▸ Materials provided
Start

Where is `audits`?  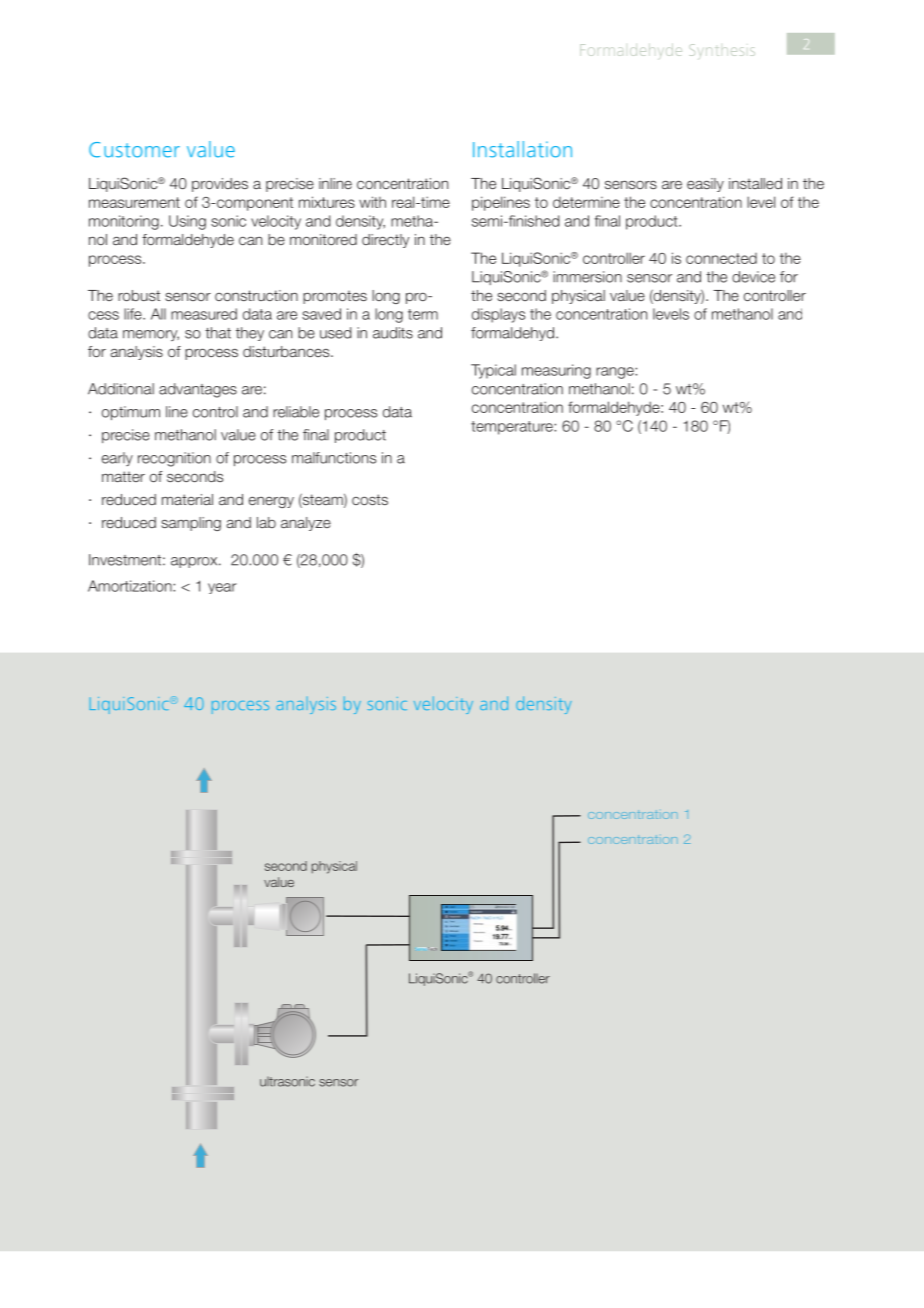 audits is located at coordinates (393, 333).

End
Start

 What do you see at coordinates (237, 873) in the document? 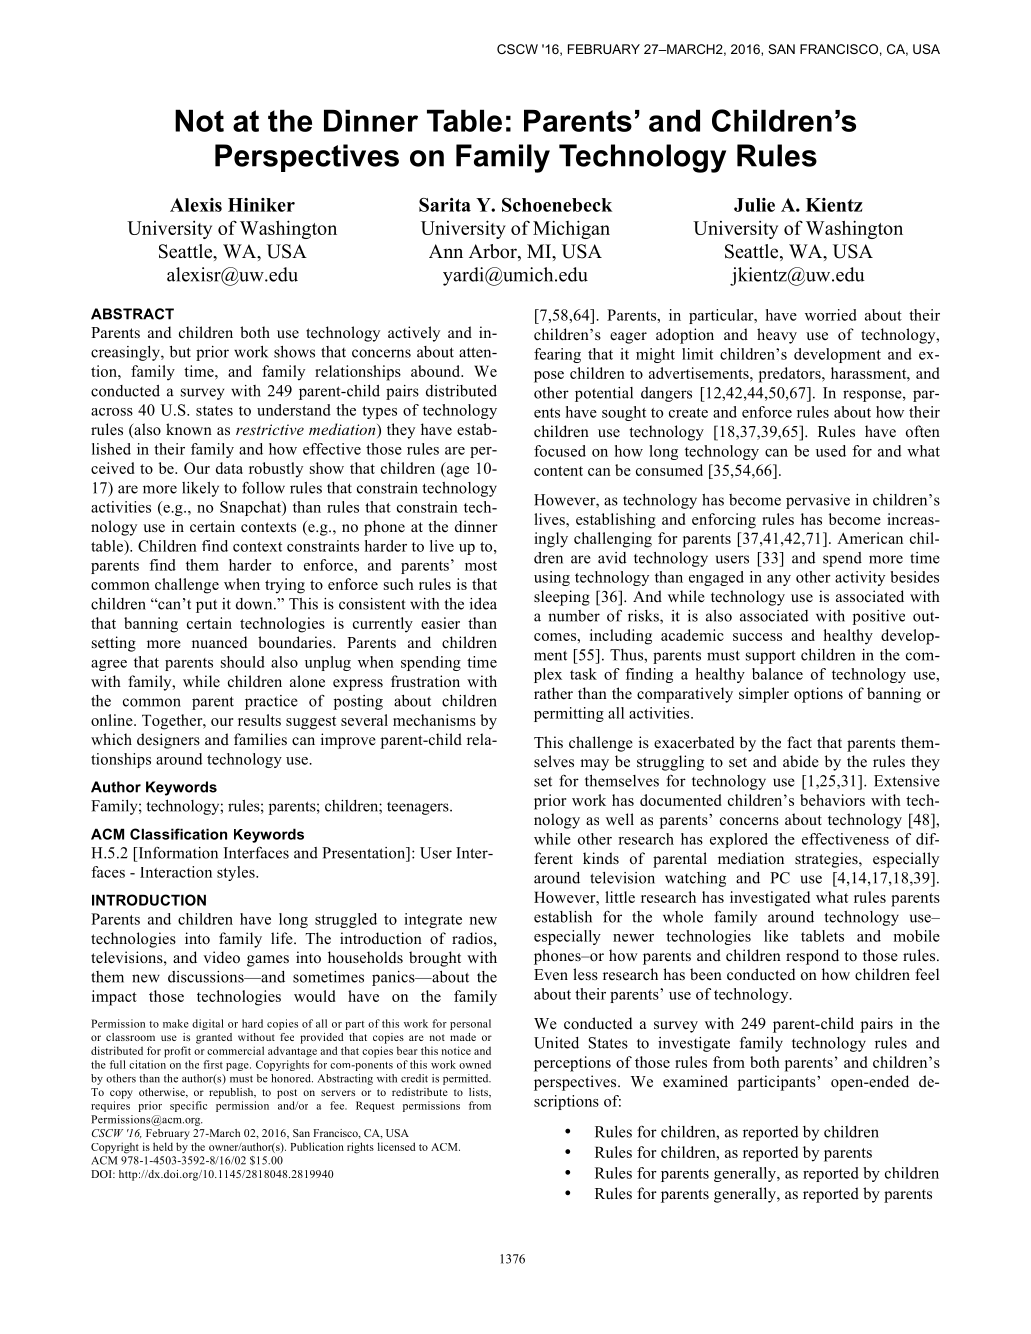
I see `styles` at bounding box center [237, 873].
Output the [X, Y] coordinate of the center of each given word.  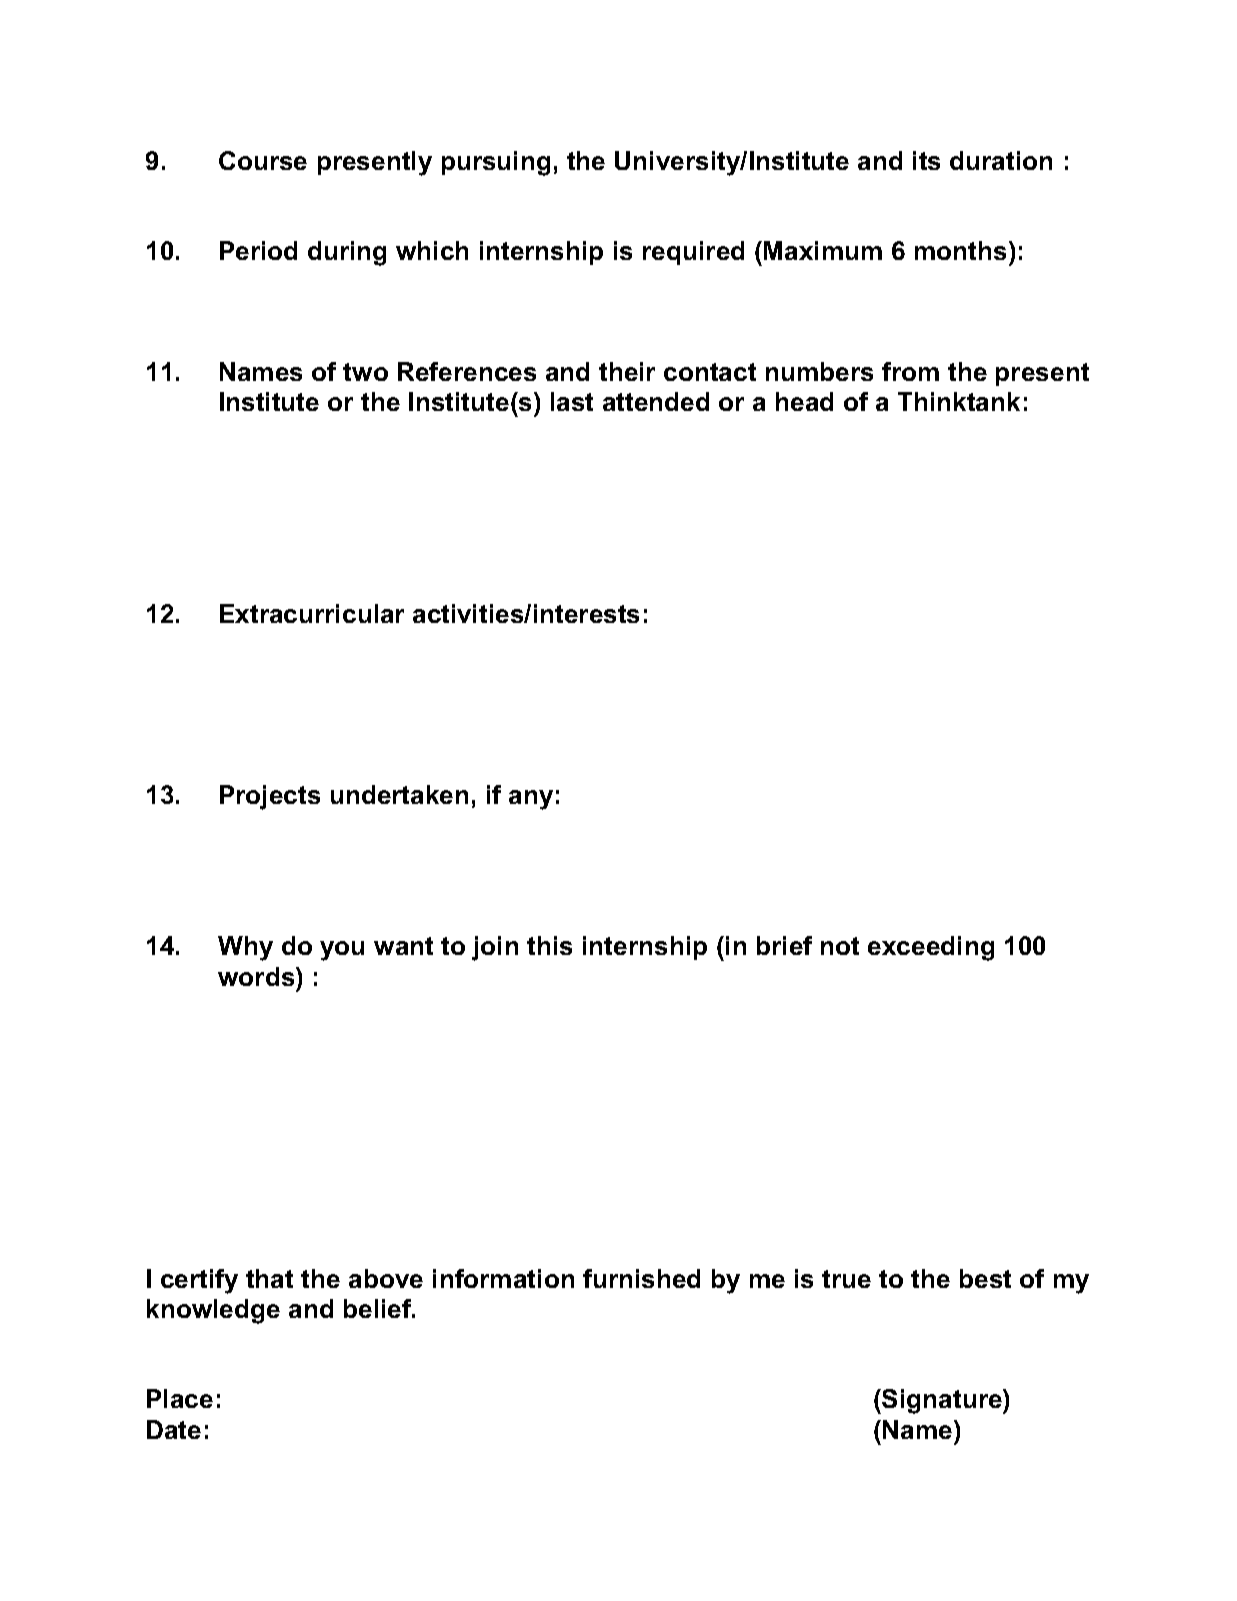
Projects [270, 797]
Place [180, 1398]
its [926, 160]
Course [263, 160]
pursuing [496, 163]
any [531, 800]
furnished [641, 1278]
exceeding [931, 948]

End

▸ Task objective
Copy out the data above from the line containing "Place [180, 1398]" down to the line containing "exceeding [931, 948]", with both of those lines included. Shift every coordinate number in the answers up by 62.

▸ Complete output
Place [242, 1460]
its [988, 222]
Course [325, 222]
pursuing [558, 225]
any [593, 862]
furnished [703, 1340]
exceeding [993, 1010]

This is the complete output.